29 Novembre 2020 By Andrea Non attivi

Parliamo un po’ di biologico.

Il settore del Biologico in Italia vale 2,629 miliardi di euro di esportazioni. Siamo i secondi al mondo dopo gli Usa. Attualmente il 15,8% della Sau italiana è dedicata alle colture biologiche, un dato fra i più elevati in Europa. In pratica il biologico si è inserito perfettamente fra le eccellenze dell’agroalimentare italiano con una forte capacità di penetrazione anche in mercati complicati e competitivi come quello statunitense o giapponese. Pensando al futuro però qualche problema si staglia all’orizzonte. Problemi che paradossalmente nascono dalla volontà ambientalista europea. Uno degli obiettivi della strategia della Commissione europea è quello di giungere al 25% della Sau dell’Unione dedicata all’agricoltura biologica. Se però volessimo pensare alla legge della domanda e dell’offerta i prezzi dei prodotti bio potrebbero divenire via via più popolari, cosa buona e anzi ottima per i consumatori; magari meno per i produttori. Il biologico negli scorsi 20 anni è stato uno dei pochi settori dell’agroalimentare mondiale in cui la domanda poteva superare l’offerta; spuntare dei prezzi ben remunerativi poteva quindi essere agevole per i produttori. Oggi già il 53% dei prodotti bio italiani viene venduto dalla Gdo. La progressione di distribuzione nei discount vuole e vorrà dire una sempre maggiore competizione sui prezzi e quindi una maggiore compressione dei produttori da parte dei distributori.
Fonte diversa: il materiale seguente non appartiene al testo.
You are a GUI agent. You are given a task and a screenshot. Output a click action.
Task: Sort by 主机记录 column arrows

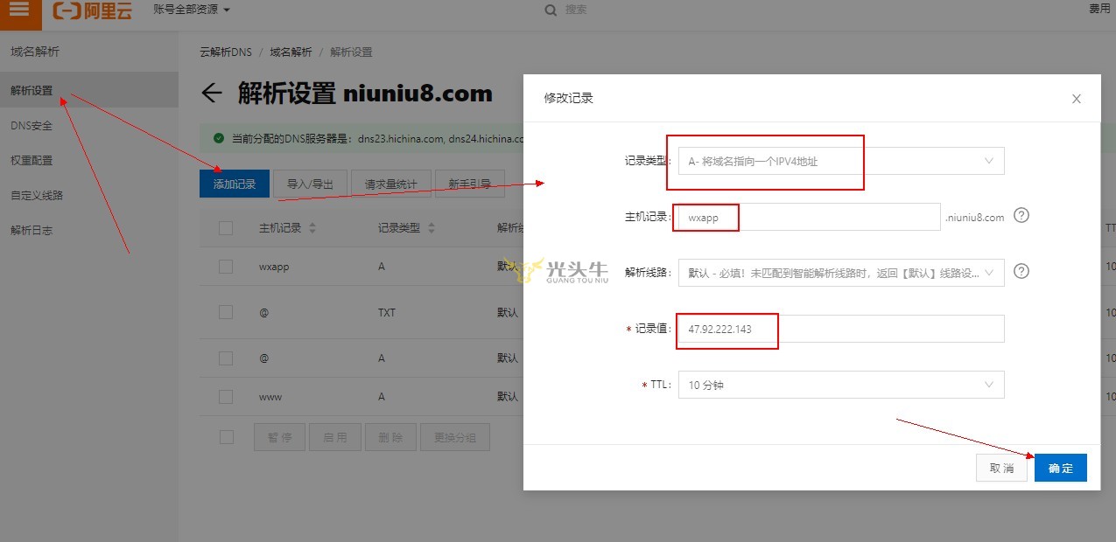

Dunque che fare?
 Organizzarsi: si noti che la capacità di aggregazione, per esempio in Op, da parte dei produttori bio è piuttosto bassa e potrebbe di molto crescere e pensare a come soddisfare quella fascia di consumatori che è sempre alla ricerca di qualche cosa di più.

Questi i nostri consigli per i produttori Bio.